1、动物组织块一定要经剪碎然后酶解为细胞悬液才能培养吗？

细胞分散成单个细胞容易培养，因为细胞所需的营养容易供应，其代谢废物也容易排出，但这并不意味着动物细胞培养时非得分散成单个细胞才行，有时候培养的细胞甚至还不能分散。

1.1组织块培养跟植物组织培养一样，动物组织块也可直接培养，而且是最常用、简便易行和成功率较高的原代培养方法，早期的动物细胞的培养多采用此法，将剪成的组织团块(1mm³的小块)接种(间距0.2~0.5 cm)于培养瓶(或皿)壁即可。

1.2细胞悬液培养如果是上皮组织，获得细胞悬液的最佳方案还不是酶解，而是用EDTA(乙二胺四乙酸)来分散，因为该化学物质能与细胞膜上的钙、镁离子结合成螯合物，利用结合后的机械力使细胞变圆而分散或使贴壁细胞从瓶壁上脱离。
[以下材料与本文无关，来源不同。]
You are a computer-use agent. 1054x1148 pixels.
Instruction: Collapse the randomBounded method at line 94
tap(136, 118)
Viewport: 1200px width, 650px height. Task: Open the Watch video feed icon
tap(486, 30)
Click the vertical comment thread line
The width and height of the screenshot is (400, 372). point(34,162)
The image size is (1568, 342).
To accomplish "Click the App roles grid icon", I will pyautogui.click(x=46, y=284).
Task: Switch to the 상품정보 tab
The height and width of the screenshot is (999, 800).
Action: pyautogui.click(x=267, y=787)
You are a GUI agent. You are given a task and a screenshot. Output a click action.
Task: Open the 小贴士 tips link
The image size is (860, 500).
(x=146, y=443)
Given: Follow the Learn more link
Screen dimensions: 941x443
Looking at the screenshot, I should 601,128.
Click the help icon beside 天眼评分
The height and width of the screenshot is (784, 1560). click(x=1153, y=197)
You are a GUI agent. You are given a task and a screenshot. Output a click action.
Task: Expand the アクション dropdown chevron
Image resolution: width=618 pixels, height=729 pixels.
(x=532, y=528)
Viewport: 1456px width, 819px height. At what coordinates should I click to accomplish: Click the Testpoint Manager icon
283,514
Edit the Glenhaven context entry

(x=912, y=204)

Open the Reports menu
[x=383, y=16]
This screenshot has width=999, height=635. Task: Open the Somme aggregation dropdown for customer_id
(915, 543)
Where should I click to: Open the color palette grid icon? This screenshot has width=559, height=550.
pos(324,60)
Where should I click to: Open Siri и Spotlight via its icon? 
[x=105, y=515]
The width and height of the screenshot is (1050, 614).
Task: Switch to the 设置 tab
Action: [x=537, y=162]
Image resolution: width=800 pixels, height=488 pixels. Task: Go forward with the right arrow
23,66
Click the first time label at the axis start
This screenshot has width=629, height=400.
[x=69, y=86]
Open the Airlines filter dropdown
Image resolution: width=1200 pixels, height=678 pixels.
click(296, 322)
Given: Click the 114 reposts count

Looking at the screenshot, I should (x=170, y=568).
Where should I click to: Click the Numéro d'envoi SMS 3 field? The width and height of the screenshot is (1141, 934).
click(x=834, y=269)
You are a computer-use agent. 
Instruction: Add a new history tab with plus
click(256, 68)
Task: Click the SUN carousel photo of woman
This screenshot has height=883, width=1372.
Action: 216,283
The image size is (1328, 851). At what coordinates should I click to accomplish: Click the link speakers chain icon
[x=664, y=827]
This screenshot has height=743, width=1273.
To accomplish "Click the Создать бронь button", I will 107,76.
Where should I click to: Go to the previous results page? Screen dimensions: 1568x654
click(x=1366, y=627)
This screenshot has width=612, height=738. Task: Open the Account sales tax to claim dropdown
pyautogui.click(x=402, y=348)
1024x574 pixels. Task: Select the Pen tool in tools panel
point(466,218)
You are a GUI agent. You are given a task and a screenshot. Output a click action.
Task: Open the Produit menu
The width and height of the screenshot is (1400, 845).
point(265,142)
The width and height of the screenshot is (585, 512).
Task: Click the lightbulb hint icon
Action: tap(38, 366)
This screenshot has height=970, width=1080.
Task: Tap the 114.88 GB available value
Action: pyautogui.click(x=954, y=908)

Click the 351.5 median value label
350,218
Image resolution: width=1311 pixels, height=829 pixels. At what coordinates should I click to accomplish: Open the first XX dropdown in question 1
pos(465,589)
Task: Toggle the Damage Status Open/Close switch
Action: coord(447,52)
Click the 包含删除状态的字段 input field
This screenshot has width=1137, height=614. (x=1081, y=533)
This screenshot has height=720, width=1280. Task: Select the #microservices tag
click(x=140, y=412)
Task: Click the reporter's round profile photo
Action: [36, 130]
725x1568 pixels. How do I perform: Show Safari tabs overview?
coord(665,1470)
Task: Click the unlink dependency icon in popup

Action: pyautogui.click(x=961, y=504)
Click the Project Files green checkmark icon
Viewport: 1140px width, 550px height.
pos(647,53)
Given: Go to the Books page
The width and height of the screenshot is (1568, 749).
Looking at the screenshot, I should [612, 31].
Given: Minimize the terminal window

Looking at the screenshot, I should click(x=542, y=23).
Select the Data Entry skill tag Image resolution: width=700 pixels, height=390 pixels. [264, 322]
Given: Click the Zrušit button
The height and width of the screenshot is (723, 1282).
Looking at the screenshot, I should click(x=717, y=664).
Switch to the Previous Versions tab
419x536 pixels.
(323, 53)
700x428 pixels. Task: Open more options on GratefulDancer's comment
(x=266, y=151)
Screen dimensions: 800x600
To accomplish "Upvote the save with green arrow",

1.3器官培养有时整个器官不进行组织分离而直接在体外特定环境条件下也能培养，当然，为确保器官中心不发生因缺乏营养和氧气而坏死的现象，其厚度或直径不宜太厚，另外，除仍保持5%CO，外，一般要加注纯氧，使氧分压达到90%。

2为什么会有接触抑制现象？所有细胞都有这种特性吗？

接触抑制是细胞在生长过程中达到相互接触时停止分裂的现象，是一种密度依赖性的生长抑制，但其原因目前也不是十分清楚，一般认为这是细胞间的一种识别作用，当细胞增殖到一定程度而互相挨在一起的时候，细胞膜上的糖蛋白就识别了这种信息，进而使细胞停止繁殖。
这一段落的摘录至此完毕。